# Gas tank door



## Marty Underwood (Dec 13, 2005)

I have a 2005 model Pathfinder that I recently had to pry the gas tank cover open. I understand there is not a safety switch to access the gas cap should this happen. Has anyone else had this problem?? I even appear to have broken part of the latch assembly trying to get the door open.
Any suggestions...


----------



## ICP Sux0rZ! (Jan 10, 2005)

did u pull the lever?


----------



## Marty Underwood (Dec 13, 2005)

*Gas tank cover*



ICP Sux0rZ! said:


> did u pull the lever?


What lever?? You only have to push the back side of the door?


----------



## xbrandonx (Mar 27, 2004)

There is a lever to open the fuel door.


----------



## ICP Sux0rZ! (Jan 10, 2005)

sry didn't know


----------



## Marty Underwood (Dec 13, 2005)

xbrandonx said:


> There is a lever to open the fuel door.

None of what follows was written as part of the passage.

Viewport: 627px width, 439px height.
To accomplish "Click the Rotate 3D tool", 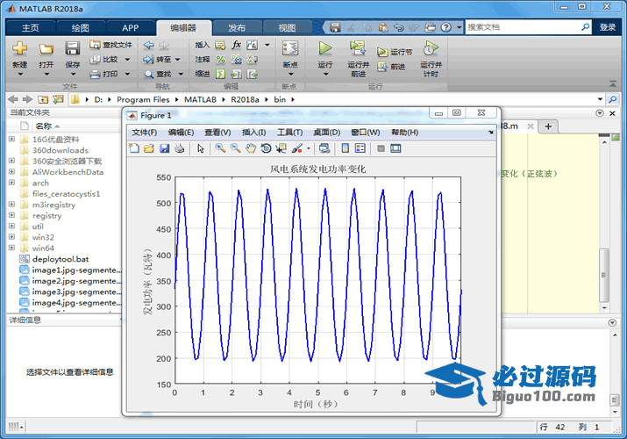I will (x=266, y=148).

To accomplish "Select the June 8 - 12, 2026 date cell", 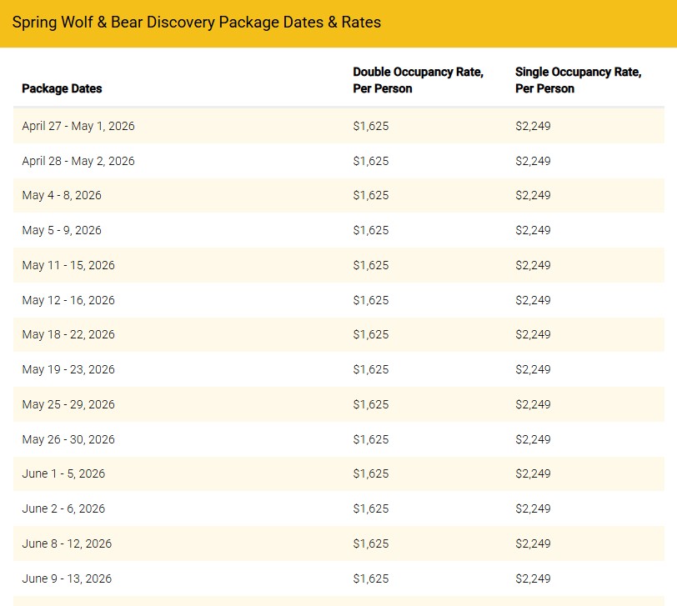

Again, its a 2005 Pathfinder and there is no latch to the door! You simple press on the back side of the door close to the hinge and the door opens. I want to know if anyone has had a problem with the door opening??


----------



## xbrandonx (Mar 27, 2004)

Marty Underwood said:


> Again, its a 2005 Pathfinder and there is no latch to the door! You simple press on the back side of the door close to the hinge and the door opens. I want to know if anyone has had a problem with the door opening??


hmmm, was it frozen shut? I've seen several people around here with knives, keys and ice scrapers trying to get their gas door free


----------